Exercise | Restate word for word only the lines from the one with "700x471 pixels." through the end of the records; no pictures belong in the copy.

Segment Open

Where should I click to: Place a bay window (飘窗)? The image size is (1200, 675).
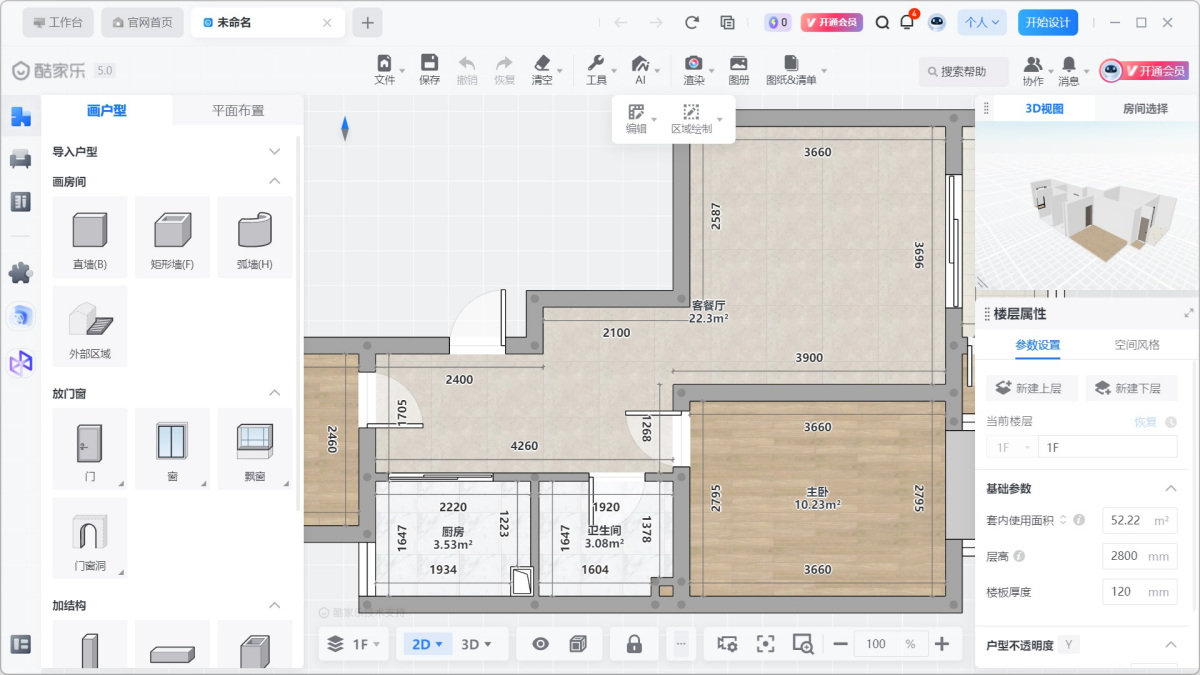pos(255,448)
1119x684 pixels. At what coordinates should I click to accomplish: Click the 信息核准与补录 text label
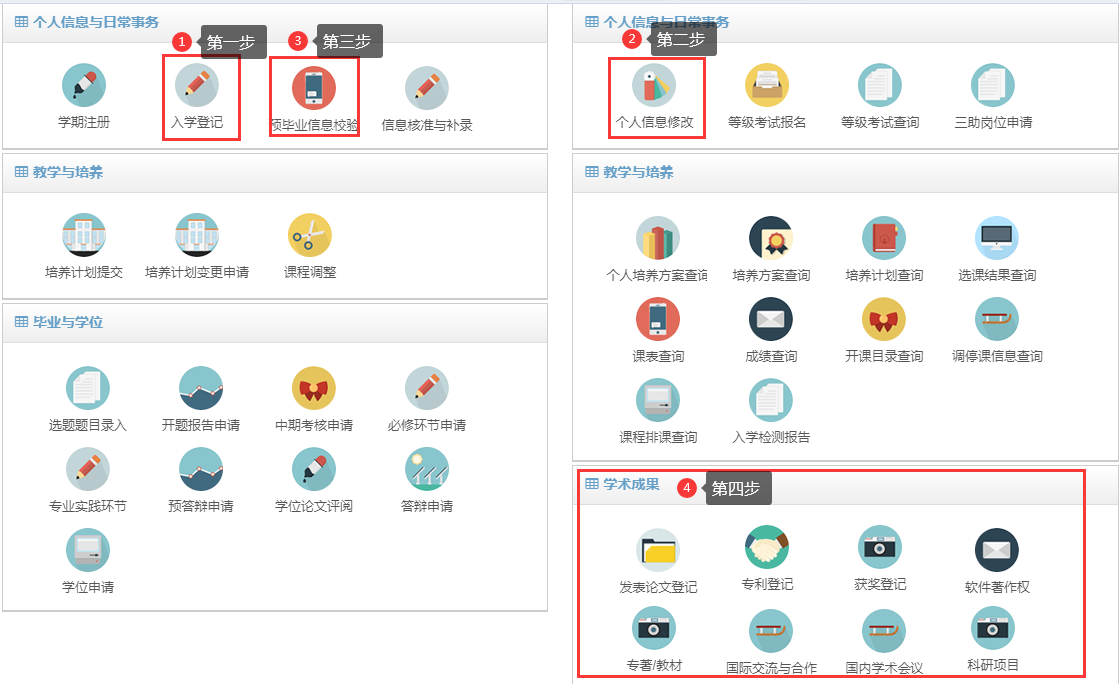427,126
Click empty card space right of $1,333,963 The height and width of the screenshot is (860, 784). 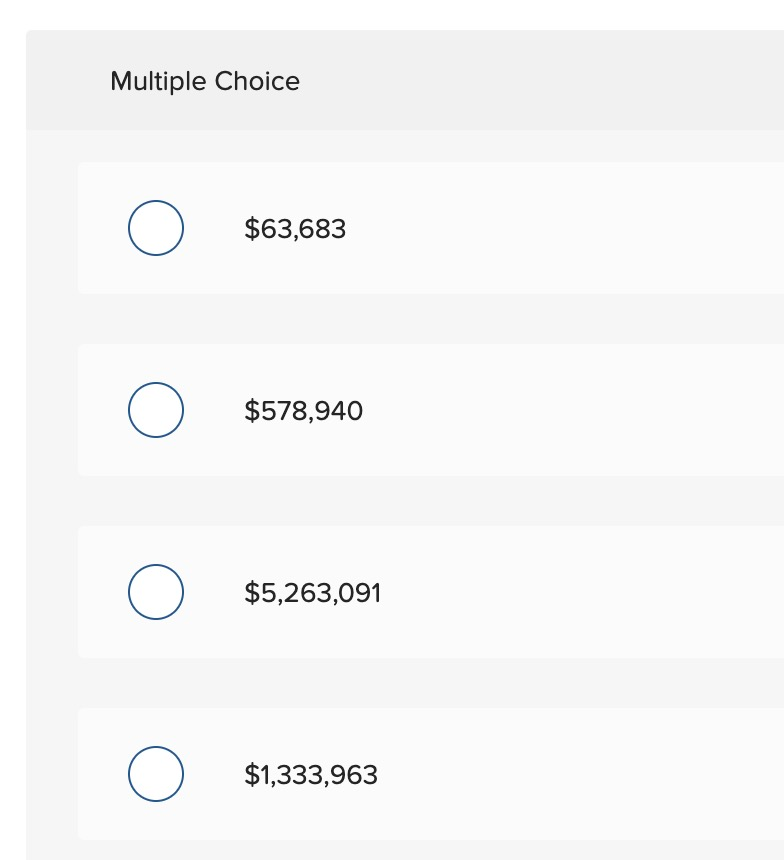click(x=580, y=775)
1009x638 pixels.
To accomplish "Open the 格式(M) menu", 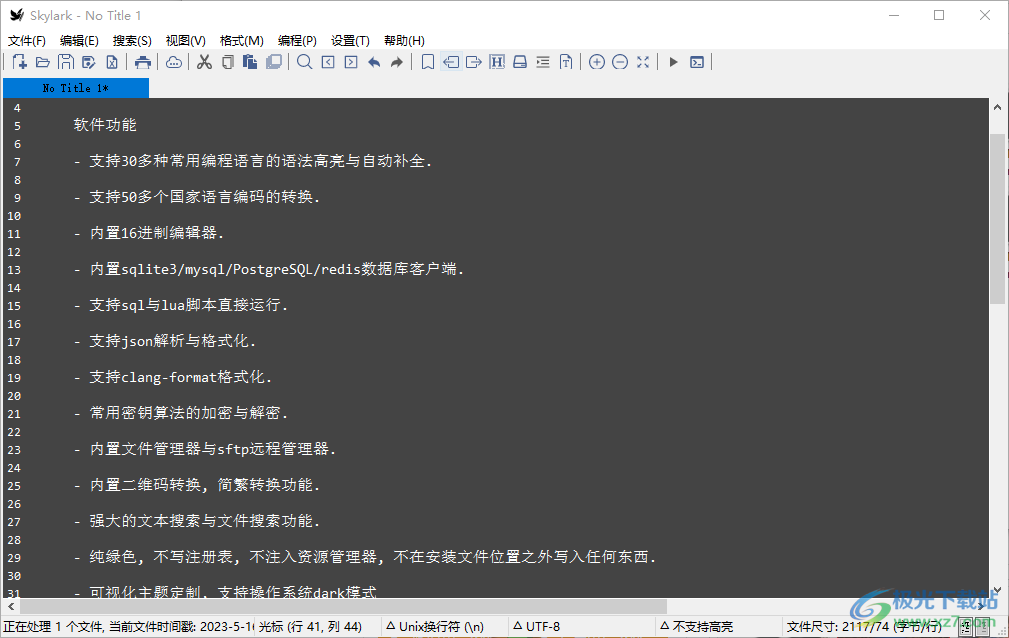I will [x=240, y=40].
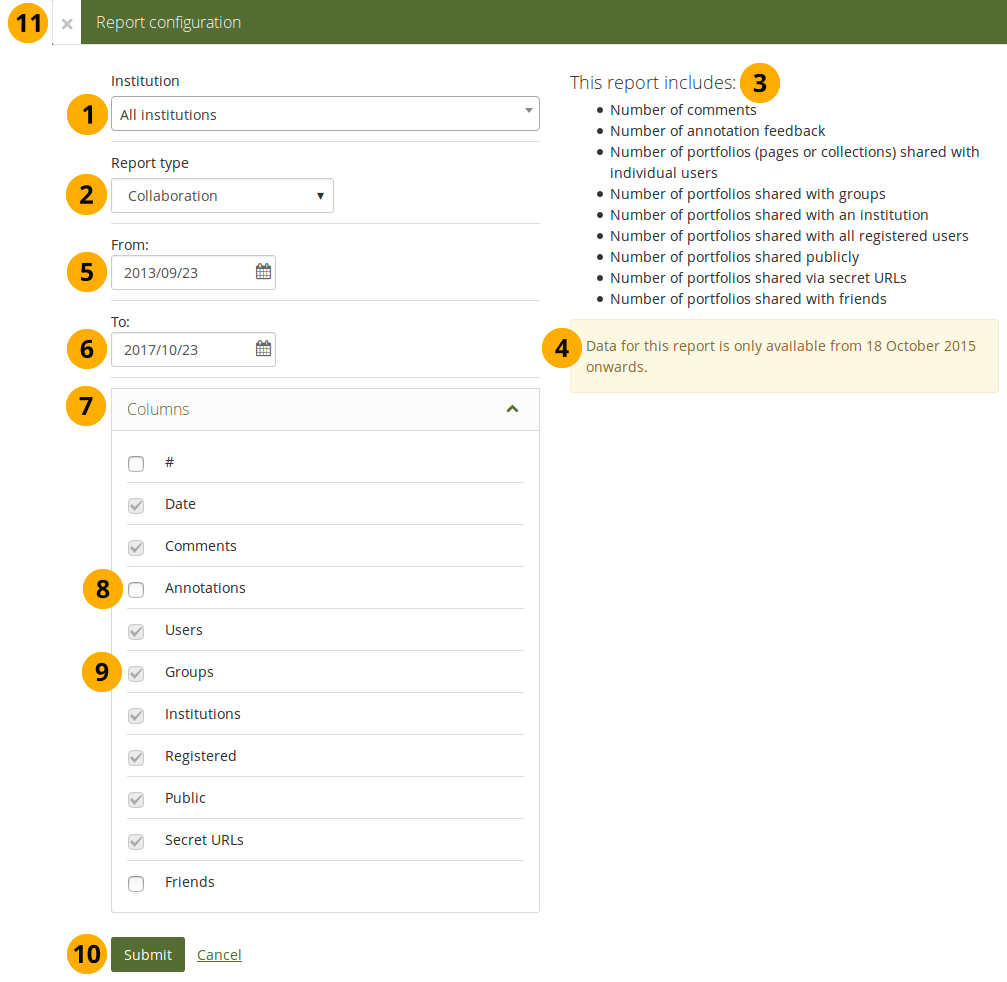
Task: Collapse the Columns panel using the chevron icon
Action: click(x=512, y=409)
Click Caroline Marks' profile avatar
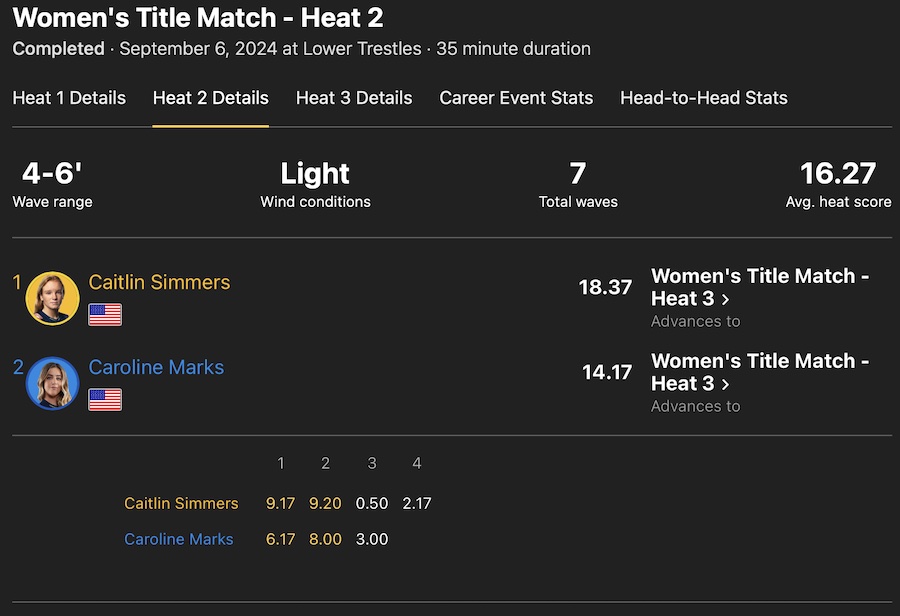The width and height of the screenshot is (900, 616). (x=52, y=383)
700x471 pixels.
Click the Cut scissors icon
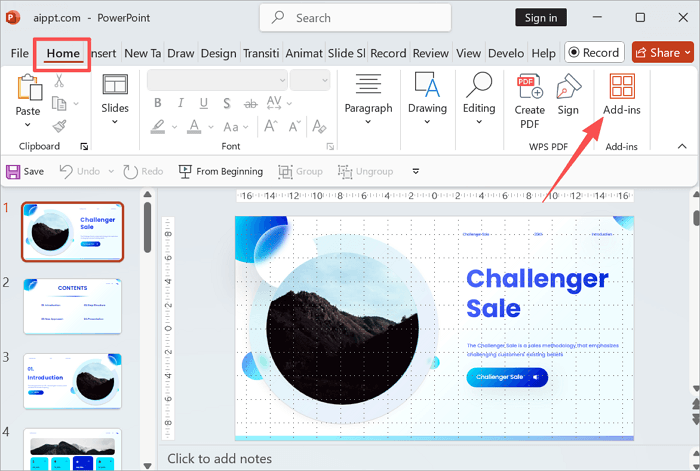pos(59,82)
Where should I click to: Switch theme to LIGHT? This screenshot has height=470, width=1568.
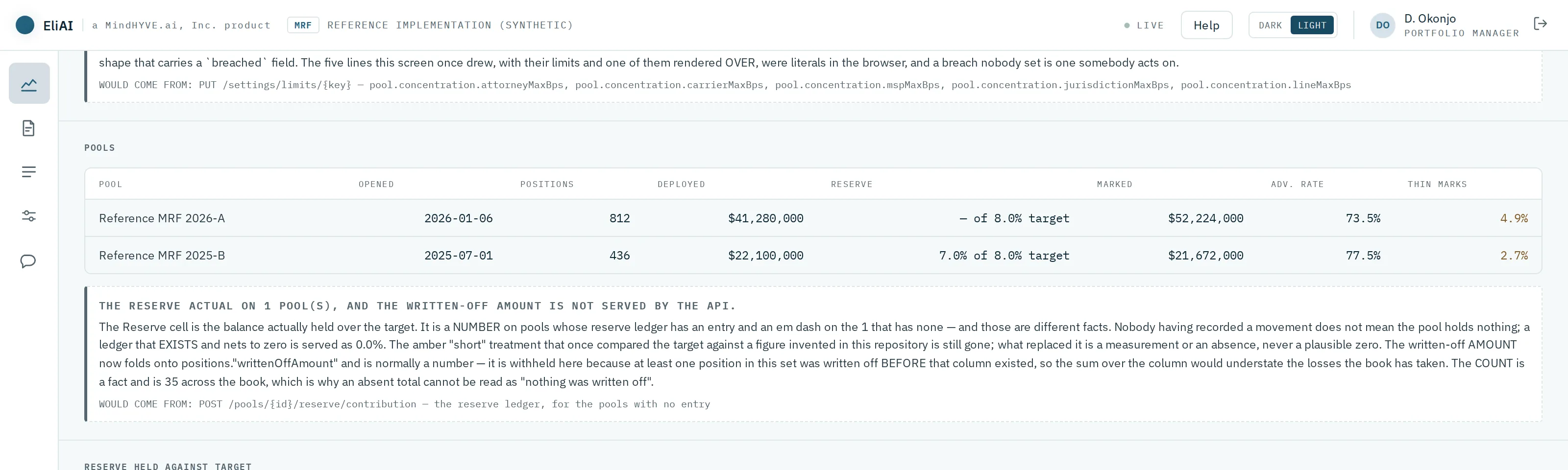[1312, 25]
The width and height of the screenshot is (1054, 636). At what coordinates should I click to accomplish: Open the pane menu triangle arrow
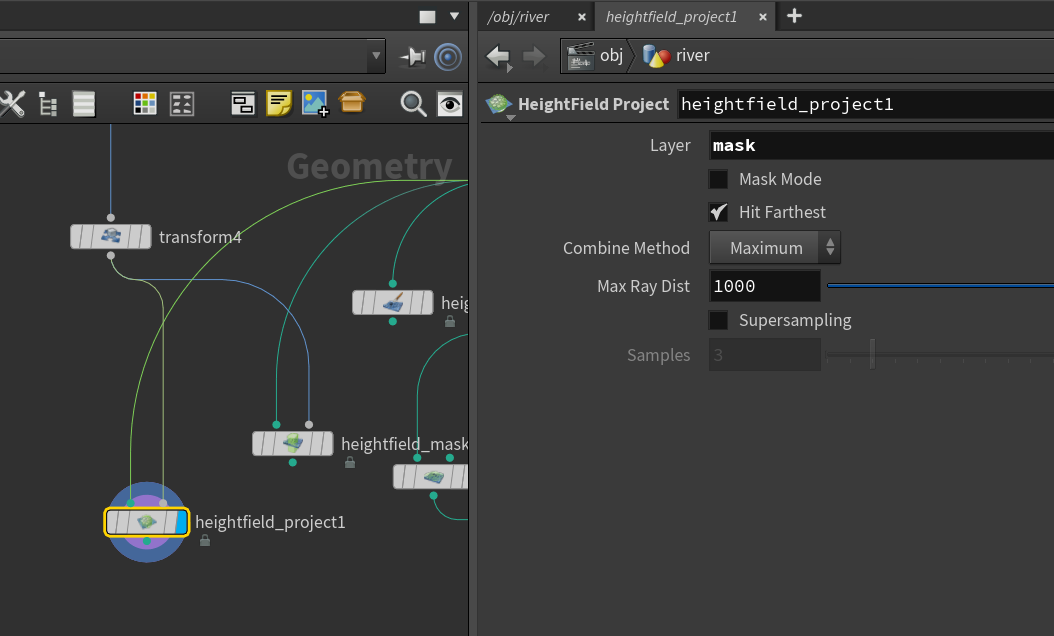point(454,16)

Segment Closed

Answer below |
700x471 pixels.
Click the Cut scissors icon
pos(59,82)
Where should I click to: Switch theme to LIGHT? This screenshot has height=470, width=1568.
[1312, 25]
The width and height of the screenshot is (1054, 636). At what coordinates should I click to accomplish: Open the pane menu triangle arrow
point(454,16)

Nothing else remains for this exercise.